▶ _Exercise task_
Report each line of the data below that contains the word "computer", copying every such line in full.

▶ _Provided entries_
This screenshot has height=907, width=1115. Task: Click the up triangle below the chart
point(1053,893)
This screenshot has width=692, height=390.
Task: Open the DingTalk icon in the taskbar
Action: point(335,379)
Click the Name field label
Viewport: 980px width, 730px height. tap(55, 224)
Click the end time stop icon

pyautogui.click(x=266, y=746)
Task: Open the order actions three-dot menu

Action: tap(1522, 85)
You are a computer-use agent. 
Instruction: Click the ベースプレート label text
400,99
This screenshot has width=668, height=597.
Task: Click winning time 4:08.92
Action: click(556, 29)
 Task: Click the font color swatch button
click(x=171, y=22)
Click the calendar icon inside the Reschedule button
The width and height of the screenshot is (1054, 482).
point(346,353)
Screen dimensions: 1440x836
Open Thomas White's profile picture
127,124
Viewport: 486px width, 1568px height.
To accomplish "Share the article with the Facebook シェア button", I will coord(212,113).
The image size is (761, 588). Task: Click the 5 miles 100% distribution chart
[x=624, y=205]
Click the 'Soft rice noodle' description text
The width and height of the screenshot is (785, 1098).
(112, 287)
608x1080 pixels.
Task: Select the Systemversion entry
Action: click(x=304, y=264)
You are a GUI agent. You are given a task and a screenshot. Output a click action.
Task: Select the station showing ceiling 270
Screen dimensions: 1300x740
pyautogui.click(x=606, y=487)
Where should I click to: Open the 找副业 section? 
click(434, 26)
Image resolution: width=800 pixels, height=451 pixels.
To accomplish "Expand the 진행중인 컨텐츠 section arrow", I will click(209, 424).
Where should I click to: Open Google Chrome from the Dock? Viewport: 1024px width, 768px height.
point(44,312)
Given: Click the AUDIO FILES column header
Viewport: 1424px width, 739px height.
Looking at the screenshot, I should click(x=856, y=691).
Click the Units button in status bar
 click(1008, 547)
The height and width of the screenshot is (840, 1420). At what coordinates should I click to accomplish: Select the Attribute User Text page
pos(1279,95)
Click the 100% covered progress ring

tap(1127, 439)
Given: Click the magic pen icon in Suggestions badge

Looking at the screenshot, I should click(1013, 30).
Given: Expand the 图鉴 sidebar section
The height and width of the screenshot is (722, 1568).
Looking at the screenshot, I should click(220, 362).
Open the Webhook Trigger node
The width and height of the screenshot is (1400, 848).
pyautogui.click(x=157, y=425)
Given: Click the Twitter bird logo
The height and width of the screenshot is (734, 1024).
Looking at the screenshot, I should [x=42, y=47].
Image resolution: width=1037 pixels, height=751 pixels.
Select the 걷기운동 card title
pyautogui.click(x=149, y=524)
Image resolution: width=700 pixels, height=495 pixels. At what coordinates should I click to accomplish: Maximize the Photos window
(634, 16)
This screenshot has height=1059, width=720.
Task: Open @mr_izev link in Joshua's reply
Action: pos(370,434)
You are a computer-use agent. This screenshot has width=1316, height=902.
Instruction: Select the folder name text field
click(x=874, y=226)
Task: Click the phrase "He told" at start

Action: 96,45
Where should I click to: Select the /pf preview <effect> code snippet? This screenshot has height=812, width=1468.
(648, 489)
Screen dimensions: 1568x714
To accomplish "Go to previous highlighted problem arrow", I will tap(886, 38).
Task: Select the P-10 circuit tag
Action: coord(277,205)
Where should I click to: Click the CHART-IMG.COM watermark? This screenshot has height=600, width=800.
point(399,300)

▶ _Written response_
You are a computer-use agent. 
You are a computer-use agent. This screenshot has width=1316, height=902.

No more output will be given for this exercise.